### [Quoted passage]
Monday, July 13, 2009

A PROPERTY TO GOOD TO BE TRUE

Case Summary:

The buyers successfully owned and managed two duplexes for several years, and were ready to build their empire. They asked their former agent to find them something bigger to trade into. Their agent had never sold anything larger than a duplex. The agent’s broker had never sold anything larger than a four-plex.


A 40-unit apartment came on the market. The buyers’ agent showed the exterior of the apartment building and touted the incredibly low price per unit. The price was right, the rental market was hot, and the buyers made an offer. The listing agent and seller prepared an incredibly detailed and thorough 200-250 page disclosure package and provided these to the buyers’ agent. It seems the building had many ongoing problems with tenants’ lawsuits against the property owner, evictions, maintenance issues, etc. The buyers’ agent delivered the disclosure package to the buyers, who “signed off” without reading them. Their agent didn't go through any of the disclosures with them.


After escrow closes the problems begin to surface. The buyers are not up to the management responsibilities and the cash flow is not sufficient to cover the debt. The property is foreclosed. The buyers lose everything. They sue their agent and the broker, of course. One of their claims was that they did not understand what problems existed with the apartment building.


Questions:

Is this clearly the agent’s fault? Well, you can guess that it is below the standard of care for the agent to sell a 40-unit building with no prior experience or broker supervision. The issuance of a license through DRE gives agents the right to sell any type of property anywhere in California. But should they? This case demonstrated that the agent and broker were woefully below the level of knowledge required to do this transaction.


What Agents Can Do:

There’s a first time for everything. Agents may want to stretch their capabilities and handle unfamiliar transaction types. Agents can sell property outside of their familiar marketing area. This is not prohibited by the DRE nor by any ethical standards. The proper procedure when faced with a transaction beyond your normal capacities is to first check with your supervising broker to see if there is sufficient oversight to proceed. If not, consider referring the transaction to an agent who can properly fulfill the standard of care. A referral fee is always better than a lawsuit.


Alternatively, engage the services of a licensee experienced in the type of transaction to assist you and make sure it is done properly. A small portion of the commission is an excellent insurance policy against a lawsuit.

Finally, let your clients know that you are unfamiliar with the transaction type, or area. Let them know what steps you are taking to make sure they are properly represented. They will appreciate your honesty and your concerns for their best interests.

### [Extracted material]
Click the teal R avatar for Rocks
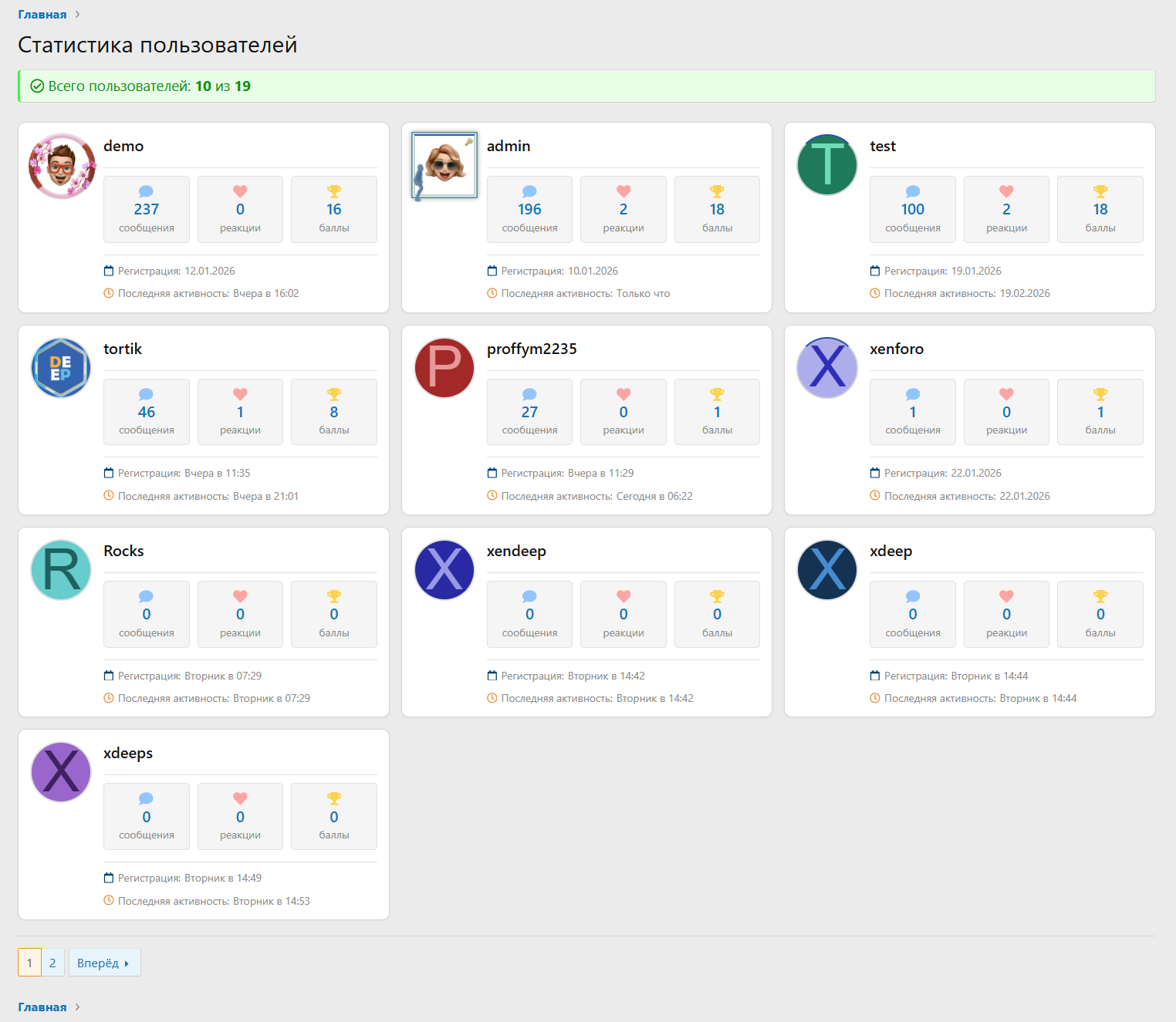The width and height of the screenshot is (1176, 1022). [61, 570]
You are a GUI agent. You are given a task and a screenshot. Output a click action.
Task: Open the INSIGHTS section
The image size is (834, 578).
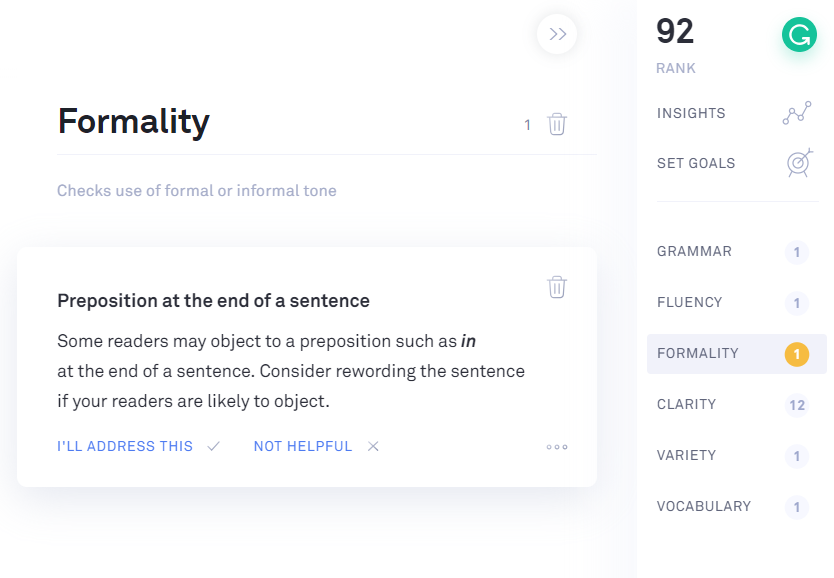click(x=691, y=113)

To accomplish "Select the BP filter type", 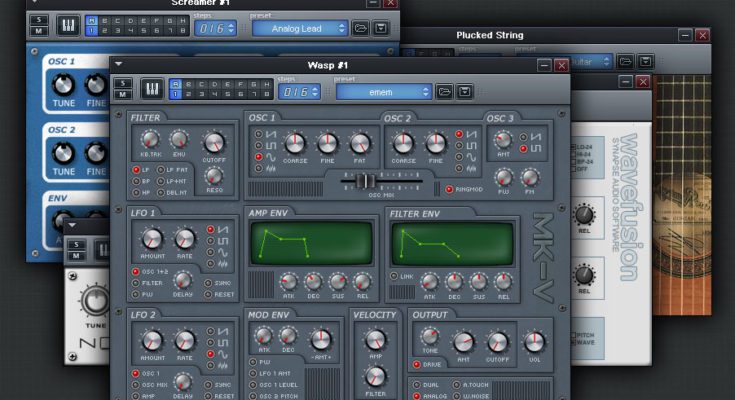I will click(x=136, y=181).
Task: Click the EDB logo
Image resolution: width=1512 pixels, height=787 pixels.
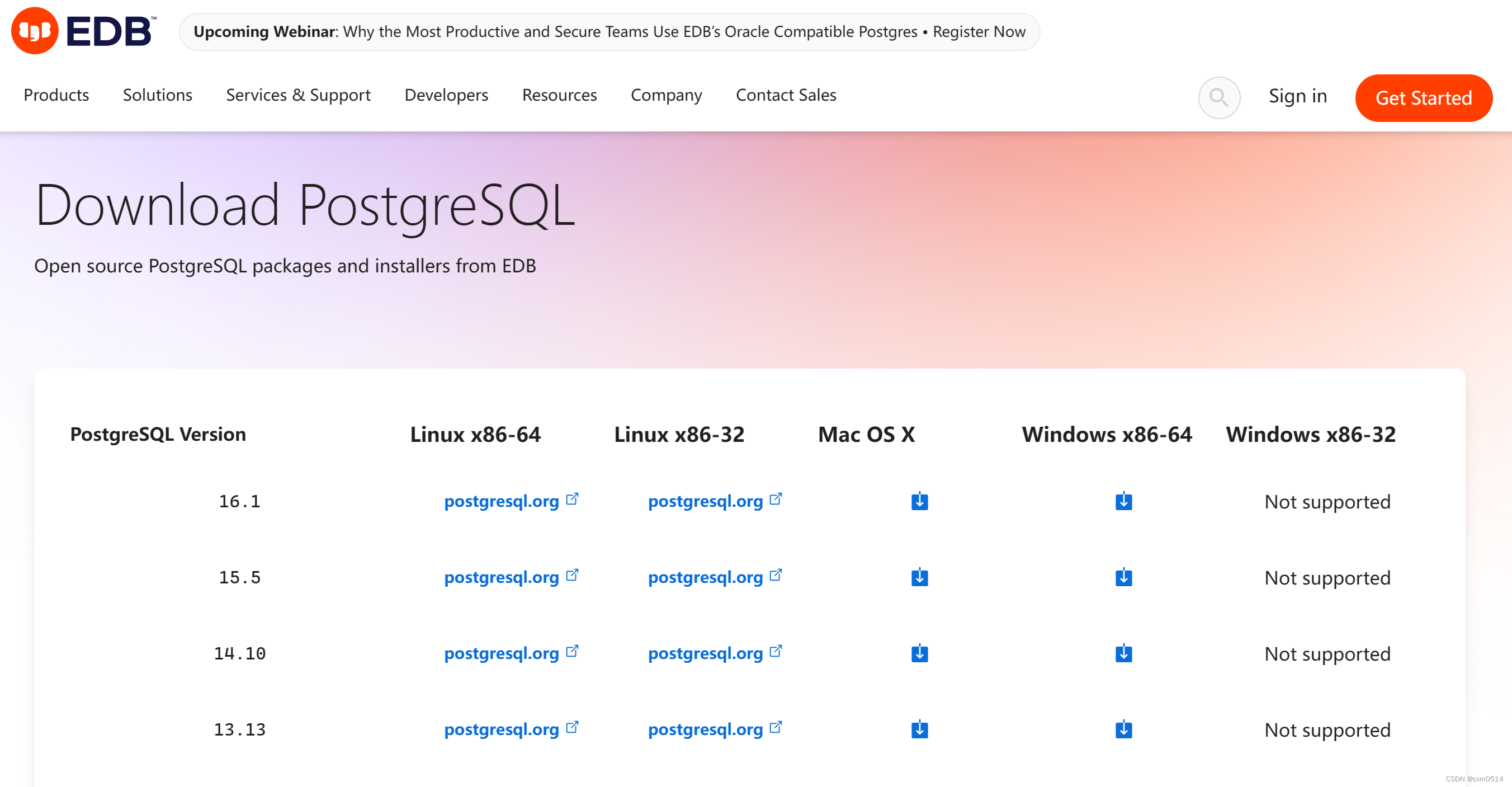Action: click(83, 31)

### [Set exercise]
Answer these questions about the apartment case:
1. What was the largest property the agent's broker had ever sold?
2. How many pages long was the disclosure package prepared by the listing agent and seller?
3. What happened to the property after the buyers could not cover the debt?
The entries have no connection to the apartment case.

### [Task output]
1. A four-plex.
2. 200-250 pages.
3. It was foreclosed.